### [Kutipan Dokumen]
----

Belajar Ikebana (Part 2)
Halo :D
Saya akan melanjutkan cerita mengenai kelas ikebana yang saya ambil. Hmm.. cerita apa lagi ya? Ah ya, pertama-tama saya cerita dulu saja gimana sampai saya bisa menemukan kelas ikebana ini. Ini semua berkat teman lab saya, Ide-san, yang mempertemukan saya dengan web https://www.ikenobo.jp/ di mana di sana kita bisa memasukkan lokasi kita dan mendapatkan daftar Sensei ikebana yang ada di daerah tersebut. Di sana juga ada info mengenai tempat lesnya di mana, dan biayanya berapa. Lalu kalau mau daftar les, bisa langsung melalui web itu juga.
Berhubung saat ini sedang musim dingin, maka berita sedihnya adalah variasi bunga untuk ikebana tidak banyak, sehingga dua sesi ikebana yang akan saya tulis ini bentuknya mirip-mirip haha. Berikut ini merupakan hasil rangkaian jiyuka (free-style) saya.
Iya kan? Sama-sama pakai bunga tulip dan canola. Yang beda hanya pada Pertemuan 3 pakai yukiyanagi dan pada Pertemuan 4 pakai nekoyanagi, keduanya tanaman asli Jepang dan Cina. Lalu bunga tulip tersebut dirangkai saat masih kuncup, karena di ikebana, baik bunga mekar maupun kuncup itu punya keindahan tersendiri :) Dan selain itu juga bunganya jadi tahan lama; semakin lama karangan bunganya semakin bagus karena bunganya semakin mekar :')

----

### [Soal Latihan]
Sebutkan semua tanaman yang dipakai dalam rangkaian jiyuka pada Pertemuan 3 dan Pertemuan 4 menurut tulisan tentang kelas ikebana di atas. Data di bawah ini tidak berhubungan dengan tulisan tentang kelas ikebana.

----

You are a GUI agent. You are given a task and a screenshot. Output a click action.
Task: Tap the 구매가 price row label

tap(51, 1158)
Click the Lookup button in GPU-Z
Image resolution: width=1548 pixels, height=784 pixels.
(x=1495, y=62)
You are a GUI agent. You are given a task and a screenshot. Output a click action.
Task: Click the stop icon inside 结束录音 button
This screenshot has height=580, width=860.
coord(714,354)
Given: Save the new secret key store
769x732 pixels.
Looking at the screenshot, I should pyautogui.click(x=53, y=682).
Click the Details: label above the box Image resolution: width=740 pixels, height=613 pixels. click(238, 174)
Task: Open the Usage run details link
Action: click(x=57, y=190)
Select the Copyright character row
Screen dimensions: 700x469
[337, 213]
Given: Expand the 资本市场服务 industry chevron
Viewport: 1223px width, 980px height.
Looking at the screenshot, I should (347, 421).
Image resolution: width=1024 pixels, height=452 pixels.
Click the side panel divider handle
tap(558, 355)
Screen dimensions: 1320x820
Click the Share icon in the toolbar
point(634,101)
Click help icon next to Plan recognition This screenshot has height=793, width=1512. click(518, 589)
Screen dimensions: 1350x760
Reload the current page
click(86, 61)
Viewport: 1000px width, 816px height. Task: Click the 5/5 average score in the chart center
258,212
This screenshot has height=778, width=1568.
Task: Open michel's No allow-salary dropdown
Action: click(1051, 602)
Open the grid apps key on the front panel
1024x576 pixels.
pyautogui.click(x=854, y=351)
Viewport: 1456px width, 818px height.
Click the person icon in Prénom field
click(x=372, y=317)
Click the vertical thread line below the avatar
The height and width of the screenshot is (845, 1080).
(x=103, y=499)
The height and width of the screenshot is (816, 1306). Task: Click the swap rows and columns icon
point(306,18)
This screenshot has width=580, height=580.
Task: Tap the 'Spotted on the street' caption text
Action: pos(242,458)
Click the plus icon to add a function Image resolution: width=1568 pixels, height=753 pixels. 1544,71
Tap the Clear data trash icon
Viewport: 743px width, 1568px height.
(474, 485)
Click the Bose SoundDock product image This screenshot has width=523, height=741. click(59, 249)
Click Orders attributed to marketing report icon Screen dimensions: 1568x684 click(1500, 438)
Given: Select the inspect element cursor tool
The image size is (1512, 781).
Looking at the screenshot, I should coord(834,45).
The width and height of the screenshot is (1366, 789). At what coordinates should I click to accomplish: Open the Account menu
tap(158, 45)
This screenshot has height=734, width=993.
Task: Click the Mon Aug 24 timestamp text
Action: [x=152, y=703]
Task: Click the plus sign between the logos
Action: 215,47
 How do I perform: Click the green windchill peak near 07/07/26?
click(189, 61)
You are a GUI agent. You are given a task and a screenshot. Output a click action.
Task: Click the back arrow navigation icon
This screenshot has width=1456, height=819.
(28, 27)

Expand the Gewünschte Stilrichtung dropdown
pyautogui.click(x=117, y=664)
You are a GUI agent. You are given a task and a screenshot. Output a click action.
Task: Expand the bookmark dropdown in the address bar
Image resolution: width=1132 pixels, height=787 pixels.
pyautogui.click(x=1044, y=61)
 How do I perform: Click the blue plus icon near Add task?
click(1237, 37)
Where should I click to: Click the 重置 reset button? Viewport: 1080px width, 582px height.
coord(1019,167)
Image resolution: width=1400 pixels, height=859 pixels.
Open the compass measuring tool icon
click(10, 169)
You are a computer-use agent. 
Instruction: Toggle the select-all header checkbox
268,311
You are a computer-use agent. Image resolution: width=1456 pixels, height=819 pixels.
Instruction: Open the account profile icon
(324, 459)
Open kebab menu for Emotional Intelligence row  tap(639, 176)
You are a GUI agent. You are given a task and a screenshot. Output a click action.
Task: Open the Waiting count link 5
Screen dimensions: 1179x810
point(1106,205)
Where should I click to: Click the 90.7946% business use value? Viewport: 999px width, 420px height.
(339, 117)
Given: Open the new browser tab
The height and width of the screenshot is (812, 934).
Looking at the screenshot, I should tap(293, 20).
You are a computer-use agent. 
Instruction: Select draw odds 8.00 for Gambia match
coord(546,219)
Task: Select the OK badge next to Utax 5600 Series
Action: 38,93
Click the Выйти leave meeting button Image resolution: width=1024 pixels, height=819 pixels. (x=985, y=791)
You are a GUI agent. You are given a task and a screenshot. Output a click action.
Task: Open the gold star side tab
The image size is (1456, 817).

----

### [Jawaban Soal]
Tulip, canola, yukiyanagi, dan nekoyanagi.